Material for the task
* * * * *
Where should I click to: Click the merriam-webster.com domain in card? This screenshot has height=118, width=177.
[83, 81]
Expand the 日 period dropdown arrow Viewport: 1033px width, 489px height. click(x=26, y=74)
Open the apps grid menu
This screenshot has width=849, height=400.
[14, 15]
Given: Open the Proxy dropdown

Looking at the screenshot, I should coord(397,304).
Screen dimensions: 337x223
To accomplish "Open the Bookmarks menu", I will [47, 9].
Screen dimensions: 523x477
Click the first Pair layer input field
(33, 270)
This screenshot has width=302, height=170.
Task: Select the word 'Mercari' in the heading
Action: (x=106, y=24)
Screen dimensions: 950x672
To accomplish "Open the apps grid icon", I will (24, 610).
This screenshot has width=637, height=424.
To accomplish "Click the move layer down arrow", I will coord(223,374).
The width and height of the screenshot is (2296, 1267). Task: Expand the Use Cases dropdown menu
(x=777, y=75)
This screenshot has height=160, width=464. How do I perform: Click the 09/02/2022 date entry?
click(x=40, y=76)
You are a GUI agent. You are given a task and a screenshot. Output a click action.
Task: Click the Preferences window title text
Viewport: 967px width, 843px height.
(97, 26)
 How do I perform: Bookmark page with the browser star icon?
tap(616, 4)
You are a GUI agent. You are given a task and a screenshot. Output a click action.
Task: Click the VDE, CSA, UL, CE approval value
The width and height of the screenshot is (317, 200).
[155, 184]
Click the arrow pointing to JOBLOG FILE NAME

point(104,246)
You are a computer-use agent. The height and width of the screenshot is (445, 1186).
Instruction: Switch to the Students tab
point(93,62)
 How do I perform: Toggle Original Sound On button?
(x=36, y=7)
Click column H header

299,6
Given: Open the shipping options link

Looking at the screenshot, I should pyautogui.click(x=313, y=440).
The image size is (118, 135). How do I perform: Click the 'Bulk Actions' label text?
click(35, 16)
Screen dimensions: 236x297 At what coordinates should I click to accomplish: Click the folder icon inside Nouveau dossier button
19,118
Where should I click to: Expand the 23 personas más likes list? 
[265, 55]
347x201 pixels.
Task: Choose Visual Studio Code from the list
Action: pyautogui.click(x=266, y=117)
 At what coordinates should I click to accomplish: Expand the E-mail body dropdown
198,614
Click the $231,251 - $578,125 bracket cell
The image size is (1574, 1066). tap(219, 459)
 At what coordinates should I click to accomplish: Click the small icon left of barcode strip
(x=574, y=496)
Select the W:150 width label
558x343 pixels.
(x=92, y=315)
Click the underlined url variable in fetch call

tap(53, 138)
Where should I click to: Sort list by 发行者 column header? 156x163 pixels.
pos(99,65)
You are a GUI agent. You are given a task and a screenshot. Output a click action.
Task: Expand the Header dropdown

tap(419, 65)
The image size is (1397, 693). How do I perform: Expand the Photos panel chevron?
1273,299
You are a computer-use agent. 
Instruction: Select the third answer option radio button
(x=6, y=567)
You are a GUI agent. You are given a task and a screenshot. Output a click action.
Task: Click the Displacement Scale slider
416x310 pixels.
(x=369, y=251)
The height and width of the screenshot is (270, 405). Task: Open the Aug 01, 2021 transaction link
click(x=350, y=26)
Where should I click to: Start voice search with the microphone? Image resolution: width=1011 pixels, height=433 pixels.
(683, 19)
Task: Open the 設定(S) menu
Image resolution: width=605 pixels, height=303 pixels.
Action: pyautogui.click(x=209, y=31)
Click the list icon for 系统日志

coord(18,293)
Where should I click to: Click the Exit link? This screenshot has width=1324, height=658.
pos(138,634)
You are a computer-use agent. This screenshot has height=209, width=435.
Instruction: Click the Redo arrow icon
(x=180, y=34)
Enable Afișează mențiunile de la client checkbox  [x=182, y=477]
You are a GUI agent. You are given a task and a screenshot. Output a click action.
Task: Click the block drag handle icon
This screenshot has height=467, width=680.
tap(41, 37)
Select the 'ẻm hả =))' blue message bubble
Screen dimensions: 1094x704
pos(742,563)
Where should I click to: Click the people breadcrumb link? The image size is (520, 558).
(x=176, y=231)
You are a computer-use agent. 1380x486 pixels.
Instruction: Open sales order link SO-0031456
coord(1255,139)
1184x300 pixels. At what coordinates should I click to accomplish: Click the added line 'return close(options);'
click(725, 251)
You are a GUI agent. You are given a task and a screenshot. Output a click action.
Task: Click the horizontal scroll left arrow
* * * * *
Work to be completed
Among the lines of the records above, count those holding the string "will", and report only the number.

Exercise solution
3